# TASK GOAL
Copy the entries word for word, from the first line through the line containing "resource-link-constitution: Constitution of", including both ends, and leave out the pictures.

# SOURCE DATA
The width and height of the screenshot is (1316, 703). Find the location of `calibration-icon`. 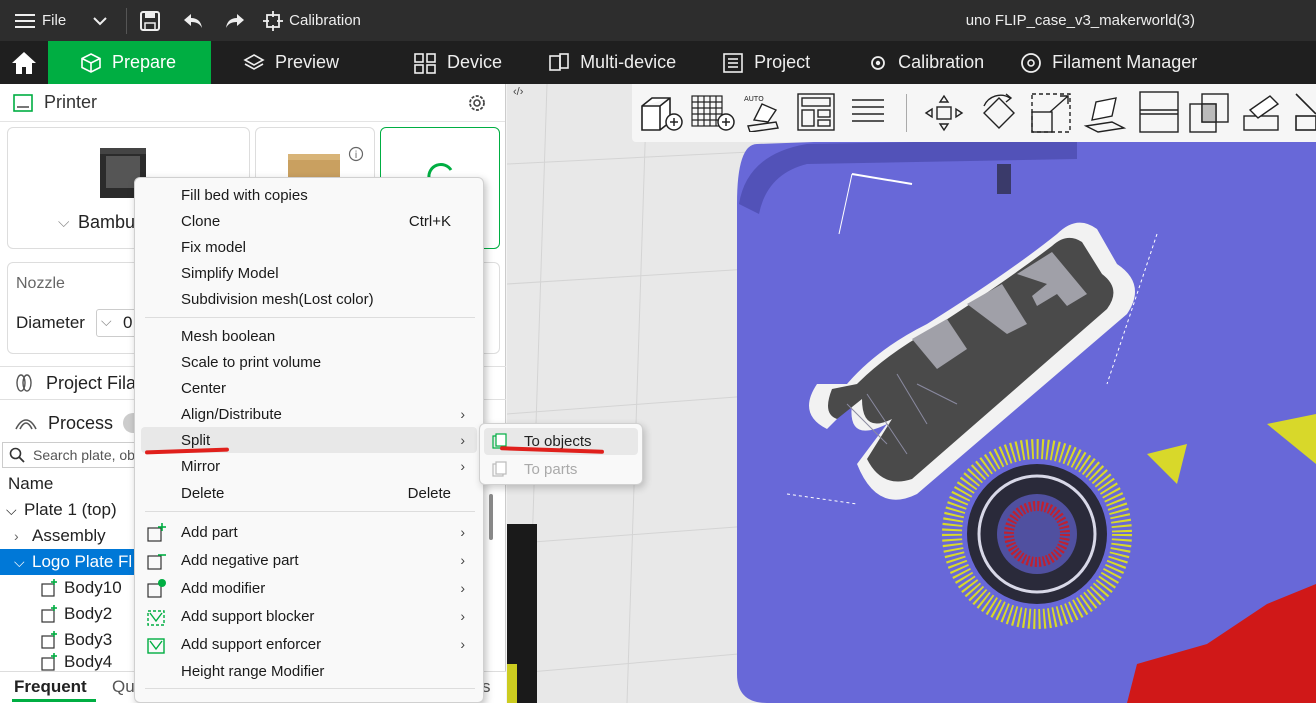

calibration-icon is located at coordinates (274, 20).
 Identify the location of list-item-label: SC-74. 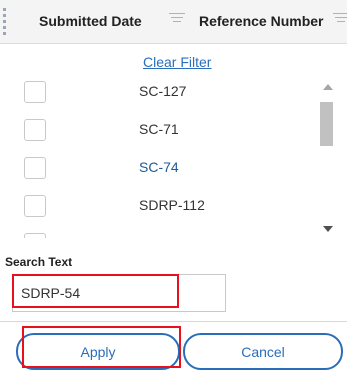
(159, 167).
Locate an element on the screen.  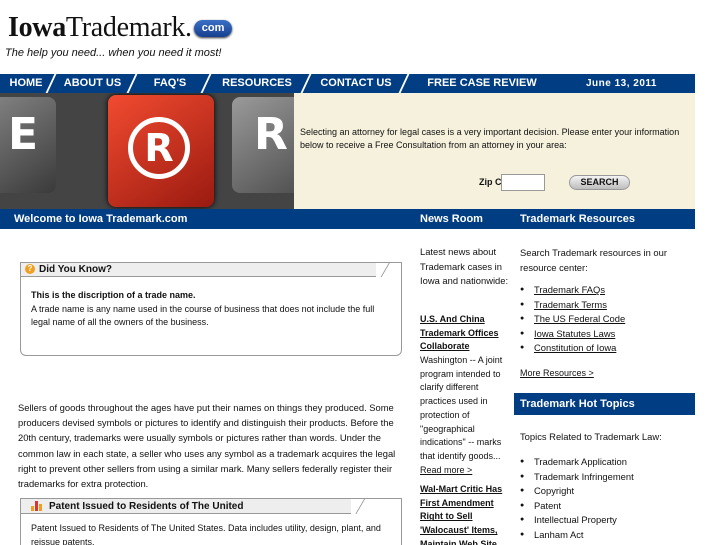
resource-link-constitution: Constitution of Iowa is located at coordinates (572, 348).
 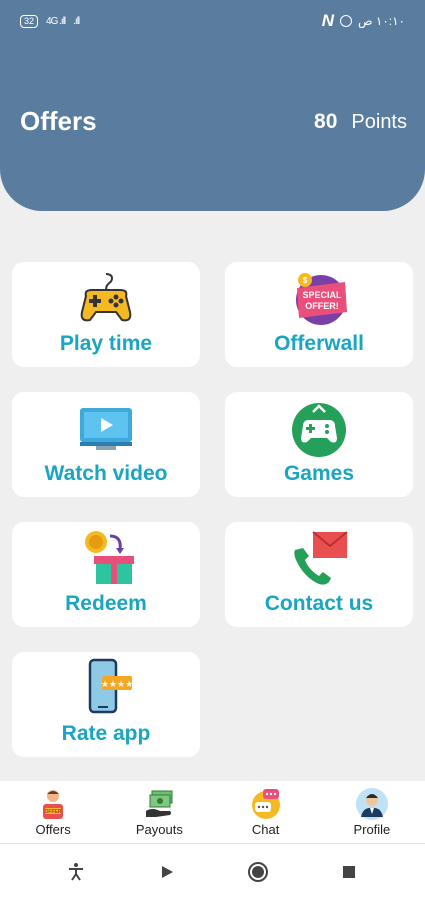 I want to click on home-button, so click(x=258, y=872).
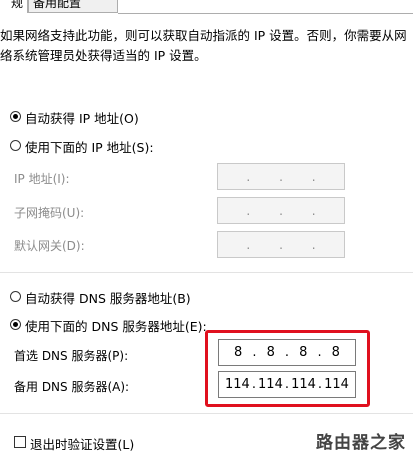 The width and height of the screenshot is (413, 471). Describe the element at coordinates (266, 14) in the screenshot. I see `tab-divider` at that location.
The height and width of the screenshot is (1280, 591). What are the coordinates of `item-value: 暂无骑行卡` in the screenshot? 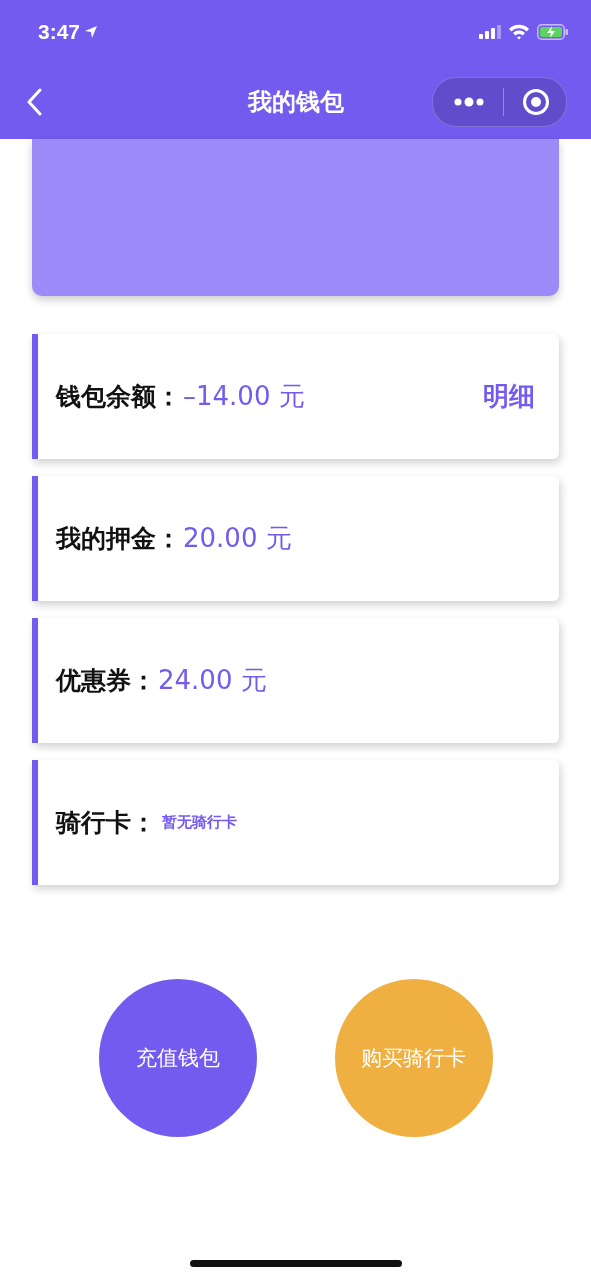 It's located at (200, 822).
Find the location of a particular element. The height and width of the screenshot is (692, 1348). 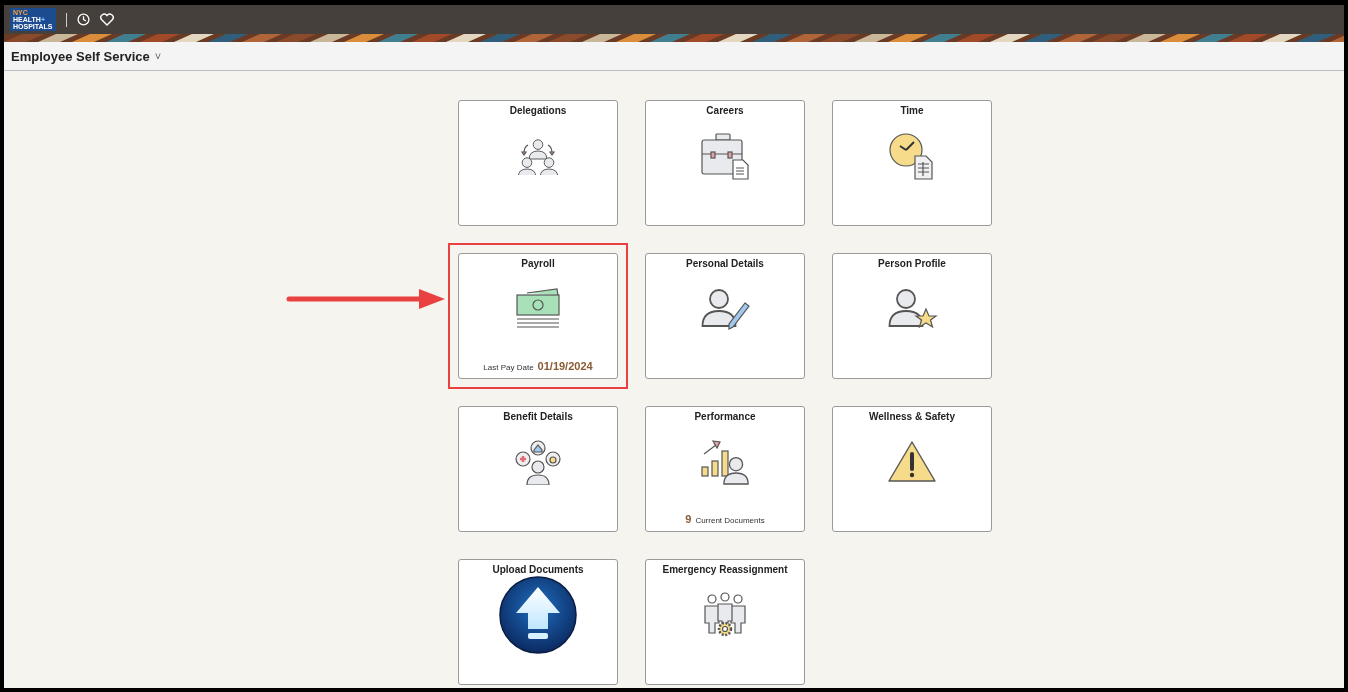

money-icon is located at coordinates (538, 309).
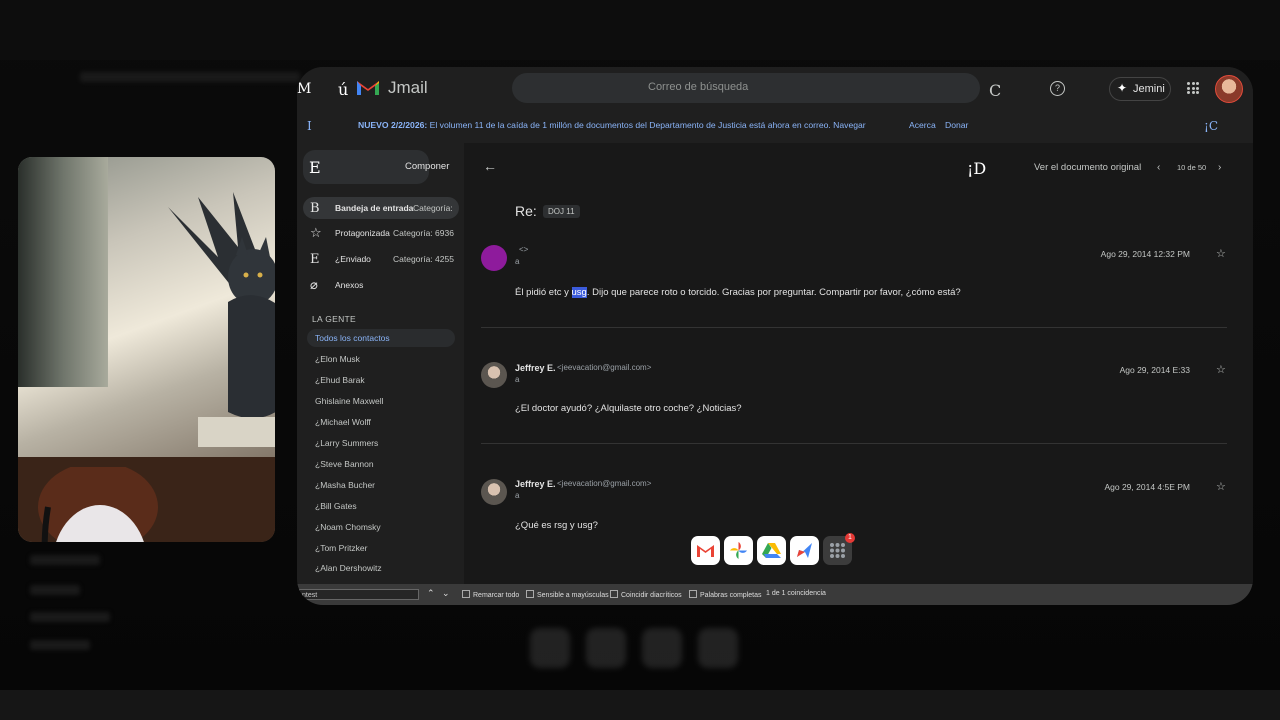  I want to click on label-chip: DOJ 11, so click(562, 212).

# SOLUTION TO THIS TASK
The width and height of the screenshot is (1316, 703). Find the location of `calibration-icon`. 

calibration-icon is located at coordinates (274, 20).
 Identify the location of list-item-label: SC-74. 
(159, 167).
Locate an element on the screen.  
resource-link-constitution: Constitution of Iowa is located at coordinates (572, 348).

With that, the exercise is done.